A 10-minute cycle of PX-UV light on glass slides inoculated with C auris reduced the number of colony forming units per milliliter by 99.6%.
A 10-minute cycle of pulsed-xenon ultraviolet (PX-UV) light on glass slides inoculated with Candida auris reduced the number of colony forming units per milliliter by 99.6%, a new study published in BMC Infectious Diseases demonstrates.
C auris is a growing public health concern because of its hardiness, especially in health care settings, and its antibiotic-resistance profile. Earlier this year, The New York Times lead a front-page story with this troubling tale:
“The man at Mount Sinai died after 90 days in the hospital, but C auris did not. Tests showed it was everywhere in his room, so invasive that the hospital needed special cleaning equipment and had to rip out some of the ceiling and floor tiles to eradicate it.”
Indeed, C auris is an emerging fungus that has health care providers on high alert.
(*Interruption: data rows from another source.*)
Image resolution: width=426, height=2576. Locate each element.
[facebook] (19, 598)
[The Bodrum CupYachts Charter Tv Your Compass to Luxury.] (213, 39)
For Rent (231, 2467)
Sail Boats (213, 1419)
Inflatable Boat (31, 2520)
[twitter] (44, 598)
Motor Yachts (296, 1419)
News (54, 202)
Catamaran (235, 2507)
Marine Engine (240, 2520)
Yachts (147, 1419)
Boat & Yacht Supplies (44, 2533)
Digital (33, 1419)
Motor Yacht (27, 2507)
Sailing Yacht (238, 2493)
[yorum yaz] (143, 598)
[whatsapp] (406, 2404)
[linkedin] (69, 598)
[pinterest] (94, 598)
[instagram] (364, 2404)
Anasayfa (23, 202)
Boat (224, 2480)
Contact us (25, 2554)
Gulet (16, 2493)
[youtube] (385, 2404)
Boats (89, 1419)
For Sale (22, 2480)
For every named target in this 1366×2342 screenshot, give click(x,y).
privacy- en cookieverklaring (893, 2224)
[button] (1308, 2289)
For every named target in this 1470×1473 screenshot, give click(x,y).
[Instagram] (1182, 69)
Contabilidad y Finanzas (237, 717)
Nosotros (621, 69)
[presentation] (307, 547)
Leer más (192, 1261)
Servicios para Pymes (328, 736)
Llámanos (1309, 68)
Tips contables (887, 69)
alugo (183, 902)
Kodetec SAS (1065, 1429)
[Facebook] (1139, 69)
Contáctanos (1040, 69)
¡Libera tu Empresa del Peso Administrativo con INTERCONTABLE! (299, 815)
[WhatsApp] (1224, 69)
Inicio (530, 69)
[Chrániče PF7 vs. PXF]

“Unique characteristics of C auris make it a serious and challenging global health threat and it continues to be poorly recognized cause of infection among health care providers,” Bhagyashri D. Navalkele, MD, medical director of Infection Prevention at the University of Mississippi Medical Center, who has written about the bug, told Contagion® earlier this year. “C auris is a tricky fungus as it mimics other less harmful Candida species, causing a delay in identification and management. It can affect any age group, and is known to be very difficult to treat due to multidrug resistance; [thus], it is associated with high mortality and transmission risk resulting in outbreaks.”
Investigators in South Africa are exploring ways to stop and destroy C auris in its tracks with the help of a PX-UV robot system (Xenex LightStrike), which also recorded activity against C parapsilosis, another emerging fungus that is problematic, especially in health care settings.
The research team inoculated glass slides with 10 μl of stock culture carried out in a broth liquid medium at 37°C until concentration ranges 10 5—10 6 colony-forming units (CFUs) per milliliter were obtained. The slides were then allowed to dry and placed perpendicularly to the floor at 1.25 meters. The slides were exposed uninterrupted to PX-UV light for 5-, 10-, and 15-minute cycles at 1- and 2-meter distances.
After a 5-minute cycle at 1-meter distance, there was a 99.4% reduction in C auris CFU, which jumped to a 99.6% reduction after 10 minutes at 2 meters. Similarly, there was a 98.5% reduction in C parapsilosis CFU after a 5-minute cycle at 1-meter distance, and a 95.2% reduction after 10 minutes at 2 meters.
“The PX-UV mobile device is easy to use and has short cycle times that makes it easier to disinfect all areas outside the room where the patient received care,” investigators concluded. “Further studies are needed in hospital environment, to assess the cumulative impact of repeated sessions.”